By contributing you agree to abide by the
[Contributor Covenant Code of Conduct](CODE_OF_CONDUCT.md). Report concerns to
`vj@eecs.harvard.edu` or `nkhoshnevis@g.harvard.edu`.

### 6. License of contributions

By submitting a PR you agree to license your contribution under the project's
[license](LICENSE.md): Creative Commons Attribution-NonCommercial-ShareAlike
4.0 International for content, with code components dual-licensed under their
project-local terms (see each sub-project's `LICENSE` for specifics).

## Reporting bugs and asking questions

* **Found a real bug or specific issue?** Open an
  [issue](https://github.com/harvard-edge/cs249r_book/issues) using the
  template that fits (we have eight: book, TinyTorch bug, MLSys·im bug, new
  challenge, interview question, StaffML report/contribute, and more).
* **General question or design discussion?**
  [Discussions](https://github.com/harvard-edge/cs249r_book/discussions) is the
  better fit.
* **Security issue?** See [SECURITY.md](SECURITY.md) — please do **not** open a
  public issue.

## Contributor recognition

We use the [All Contributors](https://allcontributors.org) bot.
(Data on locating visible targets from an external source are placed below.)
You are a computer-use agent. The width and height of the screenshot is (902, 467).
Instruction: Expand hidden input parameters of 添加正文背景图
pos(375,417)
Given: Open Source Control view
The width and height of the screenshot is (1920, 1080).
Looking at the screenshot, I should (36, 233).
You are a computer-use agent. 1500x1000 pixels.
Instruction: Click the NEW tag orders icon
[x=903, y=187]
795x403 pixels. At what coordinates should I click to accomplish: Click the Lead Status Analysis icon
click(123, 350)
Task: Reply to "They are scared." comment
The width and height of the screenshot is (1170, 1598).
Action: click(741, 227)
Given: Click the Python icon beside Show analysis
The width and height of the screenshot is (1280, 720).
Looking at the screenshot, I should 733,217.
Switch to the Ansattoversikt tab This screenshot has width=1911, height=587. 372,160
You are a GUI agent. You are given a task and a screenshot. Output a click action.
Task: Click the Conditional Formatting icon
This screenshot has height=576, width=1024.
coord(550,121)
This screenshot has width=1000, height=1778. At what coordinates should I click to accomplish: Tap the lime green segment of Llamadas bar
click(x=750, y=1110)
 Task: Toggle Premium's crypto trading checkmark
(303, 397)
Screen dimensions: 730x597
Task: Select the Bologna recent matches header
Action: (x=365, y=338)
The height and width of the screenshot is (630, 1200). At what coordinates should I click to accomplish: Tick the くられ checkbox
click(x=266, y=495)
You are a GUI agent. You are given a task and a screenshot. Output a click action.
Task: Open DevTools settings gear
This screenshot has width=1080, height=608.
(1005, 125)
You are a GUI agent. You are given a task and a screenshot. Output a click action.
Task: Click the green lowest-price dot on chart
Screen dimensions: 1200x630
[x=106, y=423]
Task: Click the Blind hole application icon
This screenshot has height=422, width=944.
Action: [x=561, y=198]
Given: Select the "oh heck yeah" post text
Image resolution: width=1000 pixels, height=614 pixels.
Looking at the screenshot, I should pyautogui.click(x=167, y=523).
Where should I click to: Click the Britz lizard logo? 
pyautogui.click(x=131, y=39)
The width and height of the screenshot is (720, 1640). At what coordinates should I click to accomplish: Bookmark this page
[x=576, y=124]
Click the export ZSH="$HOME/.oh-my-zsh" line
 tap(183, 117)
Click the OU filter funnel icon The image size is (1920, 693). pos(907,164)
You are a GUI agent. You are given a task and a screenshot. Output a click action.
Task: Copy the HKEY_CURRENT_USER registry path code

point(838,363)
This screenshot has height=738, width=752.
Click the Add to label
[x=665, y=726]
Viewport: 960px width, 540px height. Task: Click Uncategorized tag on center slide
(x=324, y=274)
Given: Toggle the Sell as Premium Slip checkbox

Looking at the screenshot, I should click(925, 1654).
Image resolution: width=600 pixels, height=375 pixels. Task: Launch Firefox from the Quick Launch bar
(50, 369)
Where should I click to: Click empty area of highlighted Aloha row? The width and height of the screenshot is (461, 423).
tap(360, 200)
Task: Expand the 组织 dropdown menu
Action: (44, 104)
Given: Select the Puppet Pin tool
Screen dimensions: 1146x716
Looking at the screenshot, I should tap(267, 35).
After your PR
merges, a maintainer (or you, on your own PR) can comment:

```text
@all-contributors please add @your-username for doc, code, ideas
```

You'll be added to the project's recognition table in the README. See
[`book/docs/CONTRIBUTING.md`](book/docs/CONTRIBUTING.md#contribution-types) for
the full list of contribution types.

---

Thanks for helping make MLSysBook better. The community runs on people who
take the time to fix one typo, file one good bug, or write one careful PR.